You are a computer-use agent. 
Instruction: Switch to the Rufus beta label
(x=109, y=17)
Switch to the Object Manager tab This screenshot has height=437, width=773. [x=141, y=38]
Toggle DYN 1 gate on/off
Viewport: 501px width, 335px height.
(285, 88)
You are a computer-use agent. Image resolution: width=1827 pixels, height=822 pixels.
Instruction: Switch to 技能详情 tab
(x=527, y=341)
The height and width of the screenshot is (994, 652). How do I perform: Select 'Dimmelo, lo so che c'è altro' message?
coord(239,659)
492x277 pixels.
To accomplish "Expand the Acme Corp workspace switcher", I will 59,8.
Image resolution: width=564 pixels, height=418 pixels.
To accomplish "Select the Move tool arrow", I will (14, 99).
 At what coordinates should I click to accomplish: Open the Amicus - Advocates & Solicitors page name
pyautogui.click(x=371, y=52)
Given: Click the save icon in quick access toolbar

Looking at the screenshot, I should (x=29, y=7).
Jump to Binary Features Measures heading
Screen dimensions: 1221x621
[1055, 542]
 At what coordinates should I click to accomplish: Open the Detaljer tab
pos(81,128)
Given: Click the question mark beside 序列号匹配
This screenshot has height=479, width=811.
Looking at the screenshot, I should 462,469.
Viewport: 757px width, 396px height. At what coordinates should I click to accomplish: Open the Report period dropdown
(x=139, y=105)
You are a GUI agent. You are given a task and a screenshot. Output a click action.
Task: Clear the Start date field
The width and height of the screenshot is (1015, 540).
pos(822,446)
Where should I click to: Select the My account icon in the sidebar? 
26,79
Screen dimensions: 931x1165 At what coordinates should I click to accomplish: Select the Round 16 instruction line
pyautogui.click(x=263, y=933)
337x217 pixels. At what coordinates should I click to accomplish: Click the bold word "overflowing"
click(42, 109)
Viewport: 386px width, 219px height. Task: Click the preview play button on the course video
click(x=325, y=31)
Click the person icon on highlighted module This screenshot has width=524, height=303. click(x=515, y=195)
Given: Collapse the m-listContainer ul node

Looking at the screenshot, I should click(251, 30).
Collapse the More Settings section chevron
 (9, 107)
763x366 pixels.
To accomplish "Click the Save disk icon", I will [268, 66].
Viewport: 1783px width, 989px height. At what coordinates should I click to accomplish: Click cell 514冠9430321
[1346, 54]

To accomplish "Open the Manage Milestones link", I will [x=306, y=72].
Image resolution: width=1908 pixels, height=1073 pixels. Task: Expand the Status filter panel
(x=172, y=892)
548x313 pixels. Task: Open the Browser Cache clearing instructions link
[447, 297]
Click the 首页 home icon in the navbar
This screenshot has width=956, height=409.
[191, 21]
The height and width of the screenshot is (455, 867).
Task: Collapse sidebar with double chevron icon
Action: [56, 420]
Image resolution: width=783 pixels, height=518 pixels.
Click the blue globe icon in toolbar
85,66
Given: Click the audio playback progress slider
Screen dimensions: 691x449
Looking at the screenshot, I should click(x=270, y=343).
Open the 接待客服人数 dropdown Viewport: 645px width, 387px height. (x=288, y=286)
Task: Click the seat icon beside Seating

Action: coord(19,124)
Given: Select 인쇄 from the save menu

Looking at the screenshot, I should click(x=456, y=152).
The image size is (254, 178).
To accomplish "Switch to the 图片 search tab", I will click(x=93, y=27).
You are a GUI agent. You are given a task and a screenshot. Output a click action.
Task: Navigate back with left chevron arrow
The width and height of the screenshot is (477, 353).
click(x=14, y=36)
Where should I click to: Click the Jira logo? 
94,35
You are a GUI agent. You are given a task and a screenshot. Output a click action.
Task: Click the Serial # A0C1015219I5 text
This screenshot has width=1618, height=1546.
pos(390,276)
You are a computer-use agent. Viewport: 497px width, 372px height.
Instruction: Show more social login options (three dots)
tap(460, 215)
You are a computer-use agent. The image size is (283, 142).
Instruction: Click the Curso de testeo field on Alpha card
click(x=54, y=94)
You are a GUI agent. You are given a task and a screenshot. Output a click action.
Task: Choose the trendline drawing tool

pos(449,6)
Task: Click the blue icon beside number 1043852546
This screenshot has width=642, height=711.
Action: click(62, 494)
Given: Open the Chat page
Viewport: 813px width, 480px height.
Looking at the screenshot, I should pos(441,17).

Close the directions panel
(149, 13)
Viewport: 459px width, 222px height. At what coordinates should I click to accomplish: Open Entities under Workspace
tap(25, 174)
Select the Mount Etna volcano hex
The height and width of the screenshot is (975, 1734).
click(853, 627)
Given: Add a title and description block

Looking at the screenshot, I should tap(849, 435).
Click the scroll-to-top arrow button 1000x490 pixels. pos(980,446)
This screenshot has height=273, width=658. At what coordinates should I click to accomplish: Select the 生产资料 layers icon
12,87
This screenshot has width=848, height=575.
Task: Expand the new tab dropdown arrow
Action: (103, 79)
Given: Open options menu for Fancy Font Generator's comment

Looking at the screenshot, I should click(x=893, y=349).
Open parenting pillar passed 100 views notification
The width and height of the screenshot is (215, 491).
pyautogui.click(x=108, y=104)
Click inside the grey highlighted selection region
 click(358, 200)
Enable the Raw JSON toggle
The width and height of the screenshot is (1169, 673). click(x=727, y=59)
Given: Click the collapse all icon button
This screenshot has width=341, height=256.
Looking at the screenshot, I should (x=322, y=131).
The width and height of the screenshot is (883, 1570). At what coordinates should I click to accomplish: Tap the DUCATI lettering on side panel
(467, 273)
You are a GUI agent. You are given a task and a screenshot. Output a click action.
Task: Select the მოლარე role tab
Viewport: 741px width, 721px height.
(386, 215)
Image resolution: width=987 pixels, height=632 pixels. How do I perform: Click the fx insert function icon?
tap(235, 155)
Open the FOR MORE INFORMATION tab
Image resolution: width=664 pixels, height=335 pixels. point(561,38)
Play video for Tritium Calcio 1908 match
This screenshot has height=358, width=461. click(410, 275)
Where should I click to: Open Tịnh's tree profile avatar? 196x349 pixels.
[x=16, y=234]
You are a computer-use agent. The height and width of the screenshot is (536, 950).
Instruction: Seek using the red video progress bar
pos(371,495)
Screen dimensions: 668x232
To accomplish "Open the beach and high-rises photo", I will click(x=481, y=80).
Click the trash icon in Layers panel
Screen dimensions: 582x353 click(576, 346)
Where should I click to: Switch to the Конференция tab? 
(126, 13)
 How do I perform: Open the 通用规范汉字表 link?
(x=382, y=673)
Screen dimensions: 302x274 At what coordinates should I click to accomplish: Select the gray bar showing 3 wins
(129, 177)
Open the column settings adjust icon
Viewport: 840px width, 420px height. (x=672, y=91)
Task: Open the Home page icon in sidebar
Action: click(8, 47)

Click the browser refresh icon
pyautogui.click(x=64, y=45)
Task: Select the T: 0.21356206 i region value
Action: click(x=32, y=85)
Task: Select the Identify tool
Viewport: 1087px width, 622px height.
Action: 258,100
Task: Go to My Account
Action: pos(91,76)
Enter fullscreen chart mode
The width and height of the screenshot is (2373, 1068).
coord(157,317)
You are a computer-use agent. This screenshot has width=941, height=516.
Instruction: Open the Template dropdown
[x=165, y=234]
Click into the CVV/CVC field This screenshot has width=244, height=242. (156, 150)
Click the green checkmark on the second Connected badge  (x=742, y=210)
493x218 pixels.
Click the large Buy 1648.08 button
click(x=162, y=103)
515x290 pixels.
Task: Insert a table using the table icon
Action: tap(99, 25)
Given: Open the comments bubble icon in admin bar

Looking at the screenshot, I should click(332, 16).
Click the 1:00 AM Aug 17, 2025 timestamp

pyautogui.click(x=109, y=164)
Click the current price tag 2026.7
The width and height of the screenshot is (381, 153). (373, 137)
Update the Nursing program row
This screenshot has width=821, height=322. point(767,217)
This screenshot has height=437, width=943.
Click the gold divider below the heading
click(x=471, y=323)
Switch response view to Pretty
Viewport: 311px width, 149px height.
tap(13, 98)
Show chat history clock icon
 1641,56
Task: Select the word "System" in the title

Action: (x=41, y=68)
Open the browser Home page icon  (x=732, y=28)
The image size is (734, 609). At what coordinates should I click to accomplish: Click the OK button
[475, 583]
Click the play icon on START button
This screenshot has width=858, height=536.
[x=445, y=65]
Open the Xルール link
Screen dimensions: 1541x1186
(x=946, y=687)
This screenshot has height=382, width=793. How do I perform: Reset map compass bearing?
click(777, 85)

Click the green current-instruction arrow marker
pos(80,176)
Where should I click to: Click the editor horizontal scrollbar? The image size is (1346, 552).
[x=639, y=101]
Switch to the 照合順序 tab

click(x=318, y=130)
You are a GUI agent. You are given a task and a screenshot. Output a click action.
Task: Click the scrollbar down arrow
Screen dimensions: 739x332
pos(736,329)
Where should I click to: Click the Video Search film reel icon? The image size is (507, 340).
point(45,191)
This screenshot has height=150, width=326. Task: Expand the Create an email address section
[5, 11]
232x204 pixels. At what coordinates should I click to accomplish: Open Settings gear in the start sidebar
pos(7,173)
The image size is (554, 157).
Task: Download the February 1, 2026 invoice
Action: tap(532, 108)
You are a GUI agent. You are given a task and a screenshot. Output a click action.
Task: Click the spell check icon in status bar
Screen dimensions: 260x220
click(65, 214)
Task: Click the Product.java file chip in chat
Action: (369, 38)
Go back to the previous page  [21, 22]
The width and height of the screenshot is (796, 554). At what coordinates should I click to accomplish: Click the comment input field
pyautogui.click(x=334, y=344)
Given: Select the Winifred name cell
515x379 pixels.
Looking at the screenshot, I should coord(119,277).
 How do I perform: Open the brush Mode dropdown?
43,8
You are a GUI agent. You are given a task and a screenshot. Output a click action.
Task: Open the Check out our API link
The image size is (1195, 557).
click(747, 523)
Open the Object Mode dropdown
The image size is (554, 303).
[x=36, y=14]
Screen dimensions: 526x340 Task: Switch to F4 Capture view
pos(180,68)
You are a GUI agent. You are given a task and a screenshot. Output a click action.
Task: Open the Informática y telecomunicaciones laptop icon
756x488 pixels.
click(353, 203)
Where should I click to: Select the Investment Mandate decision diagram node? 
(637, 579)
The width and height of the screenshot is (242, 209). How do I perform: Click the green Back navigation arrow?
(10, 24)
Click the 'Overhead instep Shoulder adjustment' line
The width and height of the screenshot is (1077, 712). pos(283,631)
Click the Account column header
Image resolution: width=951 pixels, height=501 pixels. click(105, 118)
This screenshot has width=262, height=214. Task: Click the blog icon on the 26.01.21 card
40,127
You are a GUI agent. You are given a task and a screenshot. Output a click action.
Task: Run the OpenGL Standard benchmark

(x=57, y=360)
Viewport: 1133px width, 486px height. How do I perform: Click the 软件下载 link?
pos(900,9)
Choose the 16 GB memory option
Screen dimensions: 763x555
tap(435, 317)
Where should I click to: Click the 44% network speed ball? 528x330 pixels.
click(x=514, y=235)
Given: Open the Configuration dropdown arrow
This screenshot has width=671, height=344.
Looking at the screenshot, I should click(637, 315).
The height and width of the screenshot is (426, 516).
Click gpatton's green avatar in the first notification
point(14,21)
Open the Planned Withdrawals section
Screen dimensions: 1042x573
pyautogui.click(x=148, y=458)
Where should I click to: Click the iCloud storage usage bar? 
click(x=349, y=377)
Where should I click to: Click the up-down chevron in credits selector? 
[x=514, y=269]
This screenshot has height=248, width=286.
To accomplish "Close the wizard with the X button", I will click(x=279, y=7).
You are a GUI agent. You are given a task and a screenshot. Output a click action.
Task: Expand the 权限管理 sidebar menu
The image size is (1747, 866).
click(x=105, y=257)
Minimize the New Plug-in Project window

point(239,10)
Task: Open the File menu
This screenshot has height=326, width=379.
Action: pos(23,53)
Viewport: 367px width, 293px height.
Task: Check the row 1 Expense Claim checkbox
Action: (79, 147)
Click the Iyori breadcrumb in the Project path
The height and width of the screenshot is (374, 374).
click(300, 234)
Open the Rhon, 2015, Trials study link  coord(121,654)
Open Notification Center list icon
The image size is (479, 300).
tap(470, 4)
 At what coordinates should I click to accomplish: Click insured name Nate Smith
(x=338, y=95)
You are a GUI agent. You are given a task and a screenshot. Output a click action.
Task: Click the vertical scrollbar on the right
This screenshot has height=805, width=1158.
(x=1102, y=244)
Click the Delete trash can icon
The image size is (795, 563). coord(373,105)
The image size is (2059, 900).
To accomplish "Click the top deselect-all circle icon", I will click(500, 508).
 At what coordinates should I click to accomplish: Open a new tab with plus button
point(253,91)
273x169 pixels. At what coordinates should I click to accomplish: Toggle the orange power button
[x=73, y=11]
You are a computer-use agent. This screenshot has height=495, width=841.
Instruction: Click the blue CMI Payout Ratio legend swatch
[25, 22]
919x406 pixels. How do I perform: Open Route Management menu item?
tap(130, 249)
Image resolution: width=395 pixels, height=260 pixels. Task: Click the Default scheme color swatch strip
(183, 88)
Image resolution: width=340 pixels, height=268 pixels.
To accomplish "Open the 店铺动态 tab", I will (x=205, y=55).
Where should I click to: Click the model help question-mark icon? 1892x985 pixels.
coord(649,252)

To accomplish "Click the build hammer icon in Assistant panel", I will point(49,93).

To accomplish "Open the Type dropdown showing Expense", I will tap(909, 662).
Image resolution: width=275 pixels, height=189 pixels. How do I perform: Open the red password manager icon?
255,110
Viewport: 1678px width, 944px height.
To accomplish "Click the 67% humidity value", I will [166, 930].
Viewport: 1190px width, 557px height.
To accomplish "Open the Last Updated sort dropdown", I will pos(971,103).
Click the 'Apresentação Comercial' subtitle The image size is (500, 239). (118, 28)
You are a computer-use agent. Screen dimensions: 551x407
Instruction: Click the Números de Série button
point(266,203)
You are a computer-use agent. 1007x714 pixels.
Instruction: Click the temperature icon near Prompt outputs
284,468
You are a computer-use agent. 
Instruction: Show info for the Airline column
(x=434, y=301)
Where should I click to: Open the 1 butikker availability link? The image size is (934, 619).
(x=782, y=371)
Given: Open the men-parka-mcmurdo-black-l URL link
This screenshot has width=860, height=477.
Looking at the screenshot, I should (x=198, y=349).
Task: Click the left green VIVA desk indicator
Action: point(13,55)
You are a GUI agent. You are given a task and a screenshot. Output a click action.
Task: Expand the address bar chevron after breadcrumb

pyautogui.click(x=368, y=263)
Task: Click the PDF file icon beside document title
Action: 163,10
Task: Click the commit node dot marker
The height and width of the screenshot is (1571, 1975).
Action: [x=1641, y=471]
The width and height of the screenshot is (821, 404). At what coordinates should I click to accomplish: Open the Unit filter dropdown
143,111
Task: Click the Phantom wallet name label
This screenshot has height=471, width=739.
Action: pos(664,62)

------------------------------------------------------------------------

**GOAL**
Reproduce the data word for word, starting at its first line and stopping after the line that contains "(x=527, y=341)".

**SOLVED EXERCISE**
You are a computer-use agent. 
Instruction: Switch to the Rufus beta label
(x=109, y=17)
Switch to the Object Manager tab This screenshot has height=437, width=773. [x=141, y=38]
Toggle DYN 1 gate on/off
Viewport: 501px width, 335px height.
(285, 88)
You are a computer-use agent. Image resolution: width=1827 pixels, height=822 pixels.
Instruction: Switch to 技能详情 tab
(x=527, y=341)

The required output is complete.